South Bend, Indiana is a two-hour car ride from the nearest major airport, Chicago's Midway. It's a little longer if you want to fly into O'Hare, and a lot longer if you get stuck in Chicago's notorious traffic jams. For many recruits, both academic and athletic, Notre Dame is definitely not the easiest place to get to. Certainly, there are harder campuses to get to that play Division I football, but there's also a reason why they aren't traditional powerhouses.

Pullman, WA is the home of Washington State University, but even Washington State residents would have a hard time finding it on a map. It's almost two hours southeast of Spokane, practically sitting on the chimney of Idaho in the extreme east corner of the state. Right now, it's 12 degrees in Pullman.

It will be 16 degrees there tomorrow.

Starkville, MS is the home of Mississippi State University, and its athletic program has at least one thing going for it. 14,991 people made their way to Dudy Noble Field, Polk-DeMent Stadium to see the Bulldogs play baseball against the University of Florida on April 22, 1989. That game still holds the NCAA baseball on-campus attendance record. While it is widely regarded as one of the best places to watch a college baseball game, unless you live around Starkville chances are you're probably not going to see a baseball game there. Starkville is about two hours, fifteen minutes from the nearest significant airport in the state capitol of Jackson. It's about two hours, thirty minutes from Birmingham, AL.

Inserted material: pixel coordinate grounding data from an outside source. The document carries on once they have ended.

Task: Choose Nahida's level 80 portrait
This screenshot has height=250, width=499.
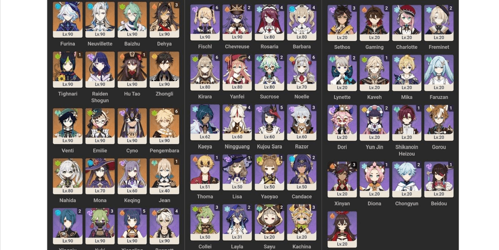Action: (68, 176)
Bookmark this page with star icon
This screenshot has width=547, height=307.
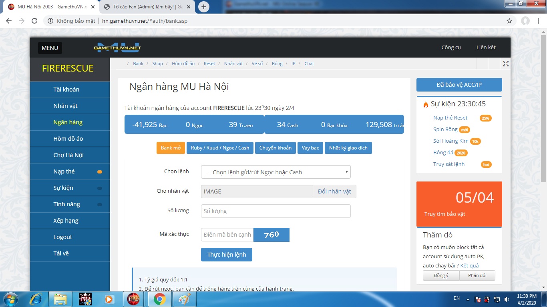pos(509,21)
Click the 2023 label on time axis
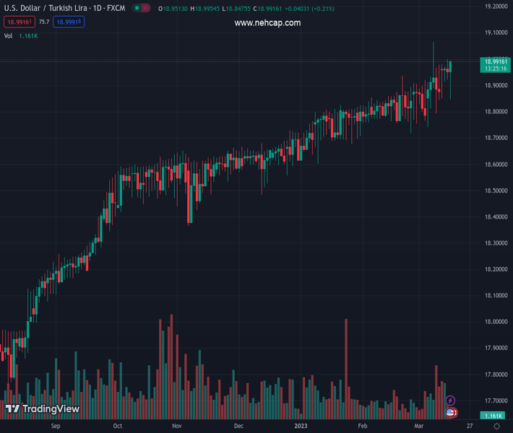Image resolution: width=513 pixels, height=433 pixels. coord(300,427)
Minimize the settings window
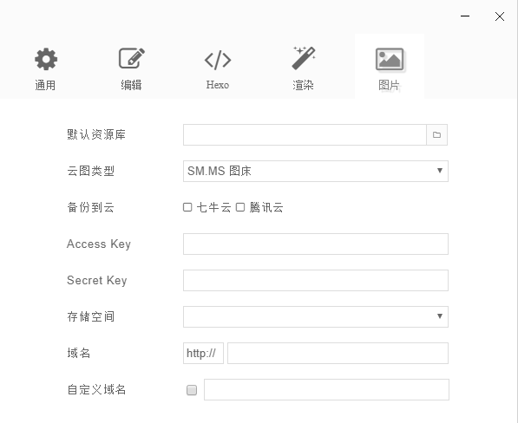This screenshot has height=423, width=518. [465, 16]
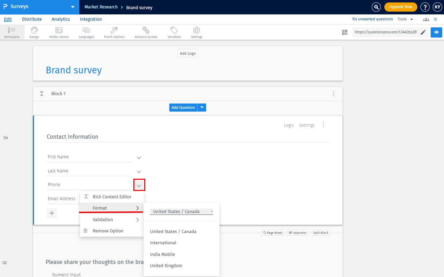This screenshot has width=444, height=277.
Task: Click the QR code icon
Action: pos(345,32)
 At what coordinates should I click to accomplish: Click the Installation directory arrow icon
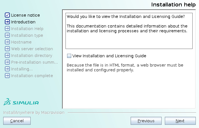coord(7,55)
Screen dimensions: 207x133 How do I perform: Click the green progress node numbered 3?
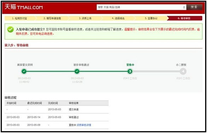coord(130,71)
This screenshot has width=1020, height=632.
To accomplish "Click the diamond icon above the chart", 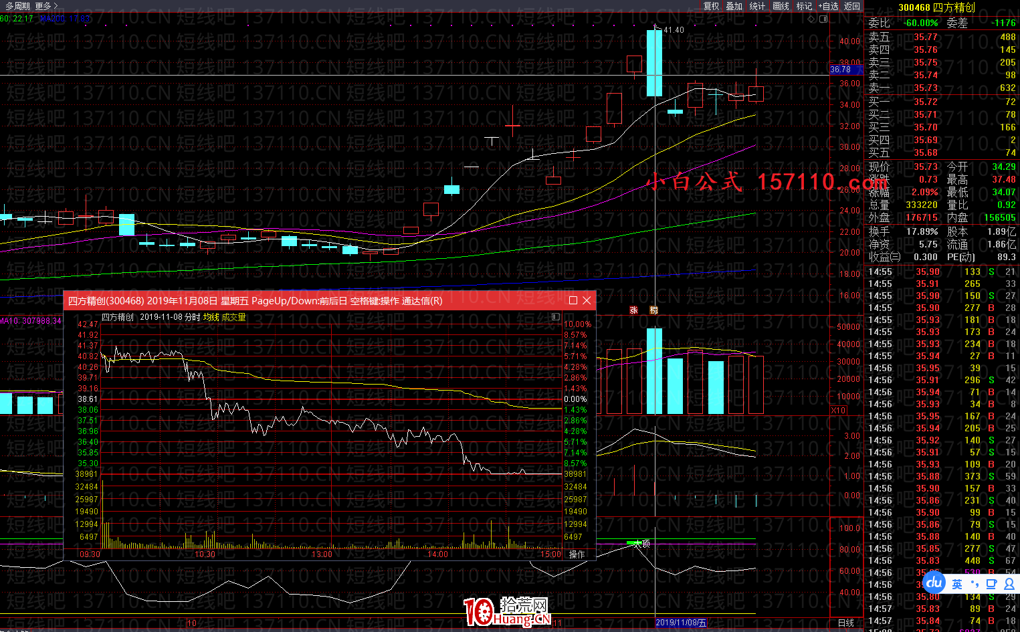I will click(812, 19).
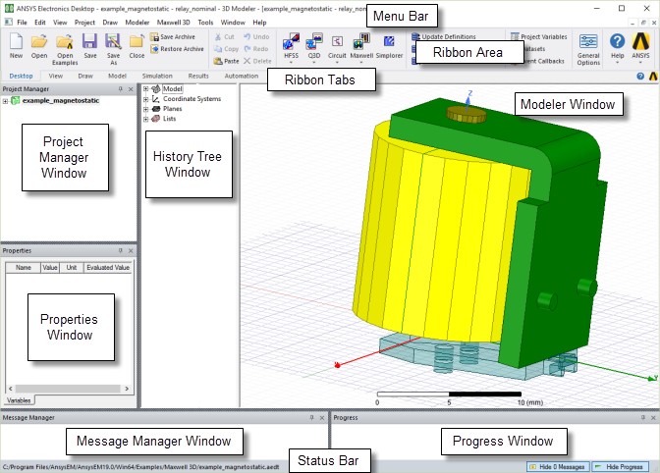Click the Save As ribbon icon
660x473 pixels.
pos(112,42)
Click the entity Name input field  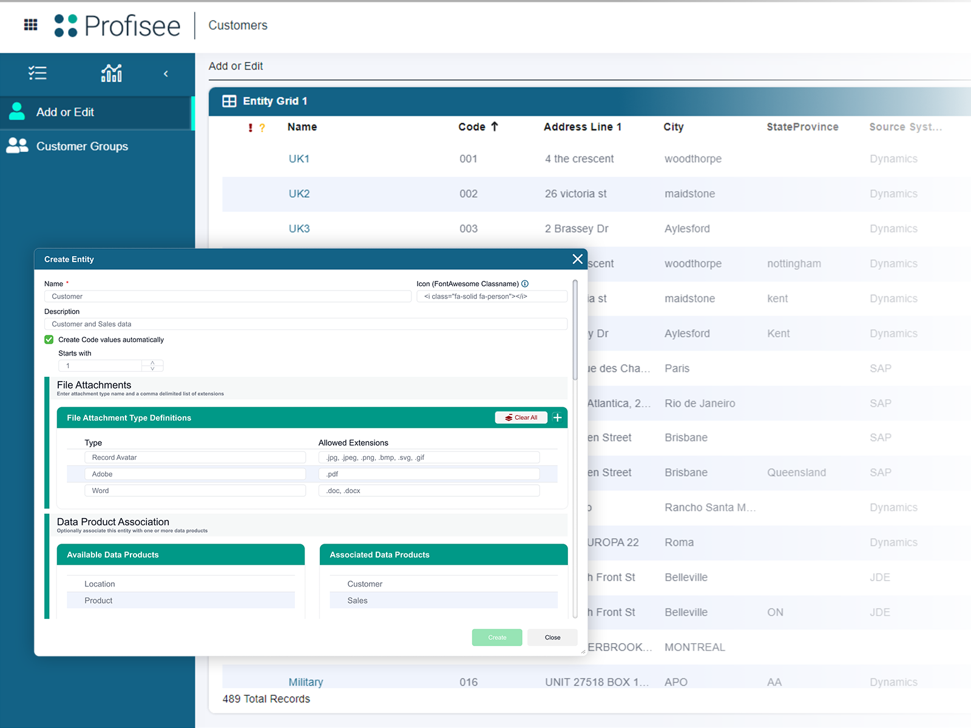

Washington State and Mississippi State's combined football record since 1990 is 110-237. They've both had some good moments, of course. Washington State made two Rose Bowl appearances since 1990, once in 1998 and another in 2003. They lost them both.

Mississippi State made the 1998 SEC Championship game. They lost that game to Tennessee 24-14. Their consolation prize was a matchup with traditional powerhouse Texas in the Cotton Bowl. They lost that too 38-11.

While anomalies certainly exist in the college football hierarchy, it would appear that location, specifically the proximity to an airport of significance, does play a major factor in 21st century success.

The following is the final BCS Top 10 ranking. In parentheses is the distance from the airport of nearest significance and the major carrier that flies there. A major international hub is duly noted.

1. Alabama (Birmingham Int'l Airport--approximately 56 miles from campus/Southwest)
2. Texas (Austin--same city/Southwest)
3. Cincinnati (Same city/Delta)
4. TCU (Fort Worth--Dallas-Fort Worth International Airport/Major Hub)
5. Florida (Jacksonville--approximately 113 miles/Southwest)
6. Boise State (same city/Southwest)
7. Oregon (Portland--approximately 110 miles/Southwest)
8. Ohio State (Columbus--same city/Southwest)
9. Georgia Tech (Atlanta/Major Hub)
10. Iowa (Des Moines--approximately 112 miles/American)

What we can discern from the Top 10 is that majority of the schools are located right next to airports that are nearby, if not in the same city. The schools that aren't certainly have plausible explanations for their success. Gainesville is centrally located in Florida, and they are right in the middle of what is arguably the most fertile recruiting base in the country. Alabama is much the same way especially with their traditional degree of success in the football-mad southeastern region of the country.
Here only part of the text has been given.